Le società moderne si caratterizzano per conflitti frequenti tra norme di diversi gruppi dovuti alla differenziazione sociale e allo sviluppo di subculture.
Nell’opera “Culture, conflict and crime” Johan Thorsten Sellin afferma che determinati reati vengono commessi quando si verifica un conflitto di norme sociali, cioè quando “regole di condotta più o meno divergenti regolano la situazione di vita specifica nella quale può trovarsi un individuo“.
L’autore elabora un modello interpretativo per spiegare il coinvolgimento di alcuni immigrati americani della prima metà del XIX secolo in attività criminali, postulando che la deriva verso la criminalità sia dovuta al conflitto tra i valori portati dagli immigrati -radicati nei loro paesi d’origine- e quelli propri invece del paese di accoglienza.
Può capitare che un soggetto che abbia delle regole proprie si scontri successivamente con le regole di un paese diverso dal suo.
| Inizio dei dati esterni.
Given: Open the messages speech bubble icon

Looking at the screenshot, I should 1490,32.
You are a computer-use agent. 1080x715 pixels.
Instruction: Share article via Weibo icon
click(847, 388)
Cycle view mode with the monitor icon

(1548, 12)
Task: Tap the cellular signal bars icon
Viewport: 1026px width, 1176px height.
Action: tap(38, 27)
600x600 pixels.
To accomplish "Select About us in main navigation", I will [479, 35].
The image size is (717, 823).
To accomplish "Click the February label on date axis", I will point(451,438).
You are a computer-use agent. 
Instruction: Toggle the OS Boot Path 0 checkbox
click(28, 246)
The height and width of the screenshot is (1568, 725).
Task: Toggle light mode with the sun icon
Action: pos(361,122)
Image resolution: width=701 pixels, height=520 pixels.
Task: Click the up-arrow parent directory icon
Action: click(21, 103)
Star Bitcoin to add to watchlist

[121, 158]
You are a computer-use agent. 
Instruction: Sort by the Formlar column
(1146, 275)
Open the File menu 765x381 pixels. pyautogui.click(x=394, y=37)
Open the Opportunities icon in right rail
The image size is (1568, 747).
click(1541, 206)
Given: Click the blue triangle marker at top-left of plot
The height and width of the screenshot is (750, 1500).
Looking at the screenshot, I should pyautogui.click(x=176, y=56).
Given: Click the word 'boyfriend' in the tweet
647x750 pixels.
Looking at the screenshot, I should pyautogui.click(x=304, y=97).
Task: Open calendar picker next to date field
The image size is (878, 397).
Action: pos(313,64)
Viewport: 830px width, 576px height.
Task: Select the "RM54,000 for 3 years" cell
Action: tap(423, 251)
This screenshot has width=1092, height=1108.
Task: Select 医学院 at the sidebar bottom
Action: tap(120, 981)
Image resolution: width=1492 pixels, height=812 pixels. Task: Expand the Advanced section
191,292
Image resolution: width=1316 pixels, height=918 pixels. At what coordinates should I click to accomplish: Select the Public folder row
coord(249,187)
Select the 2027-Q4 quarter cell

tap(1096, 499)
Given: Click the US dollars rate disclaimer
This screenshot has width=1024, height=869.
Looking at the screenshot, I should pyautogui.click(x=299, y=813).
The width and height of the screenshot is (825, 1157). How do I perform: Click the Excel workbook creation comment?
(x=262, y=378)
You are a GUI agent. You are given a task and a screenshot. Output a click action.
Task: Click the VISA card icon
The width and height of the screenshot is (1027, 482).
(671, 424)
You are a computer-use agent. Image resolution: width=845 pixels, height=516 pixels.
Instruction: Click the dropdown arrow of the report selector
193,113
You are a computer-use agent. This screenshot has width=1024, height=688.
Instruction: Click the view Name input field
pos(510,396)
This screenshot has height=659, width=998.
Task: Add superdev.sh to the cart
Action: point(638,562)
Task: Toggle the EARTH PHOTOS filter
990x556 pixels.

La contrapposizione di sistemi culturali differenti crea uno sbandamento dell’individuo e causa il venir meno dei parametri regolatori della condotta sociale. Un soggetto inserito in un sistema culturale nuovo subisce uno scontro tra i propri valori e quelli del sistema ospitante.
Un esempio è la bigamia che per i musulmani rappresenta uno status sociale mentre in Europa è reato. In tale situazione di conflitto l’individuo non sa quale sia la norma da rispettare e può porre in essere comportamenti non conformi al contesto sociale.
Nelle società culturalmente omogenee vi è una tendenza all’armonia e all’integrazione: le norme di condotta diventano quindi leggi e godono di un consenso generale. Invece, nelle società moderne e complesse, i conflitti fra le norme dei diversi gruppi diventano frequenti. A tal proposito, l’autore individua due tipi di conflitti: i conflitti primari e i conflitti secondari.
I conflitti primari si verificano tra due culture diverse, quando norme relative a codici diversi entrano in contatto alla frontiera di zone di culture contigue oppure quando un gruppo conquista un altro e impone le proprie norme .
I conflitti secondari invece si verificano tra culture minori esistenti all’interno di una cultura più vasta di riferimento (subculture), quando le persone che vivono in una determinata zona tendono a creare un proprio nucleo di valori e delle proprie norme di condotta che possono distanziarsi da quelli del contesto sociale di riferimento creando conflitti.
Questa teoria, è stata fortemente utilizzata per spiegare l’alto tasso di criminalità tra gli immigrati aprendo una discussione sui cosiddetti “reati culturalmente motivati” ovvero quei reati commessi da un soggetto appartenente ad una cultura di minoranza giustificati nel loro gruppo di appartenenza, ma considerati penalmente rilevanti dall’ordinamento giuridico del gruppo culturale di maggioranza.
In realtà Sellin notò che il tasso di criminalità fatto registrare dagli immigrati non era maggiore rispetto a quello degli autoctoni ed evidenziò come il tasso di criminalità fosse maggiore tra gli immigrati di seconda generazione rispetto alla prima generazione. Questo perché negli immigrati di seconda generazione il conflitto normativo era ancora più forte, non avendo avuto il tempo e il modo di interiorizzare le norme della cultura originaria, non potendosi quindi ancorare ad esse come invece hanno fatto gli immigrati di prima generazione. Per loro questo conflitto è un conflitto latente e quotidiano, che crea quindi una maggiore devianza.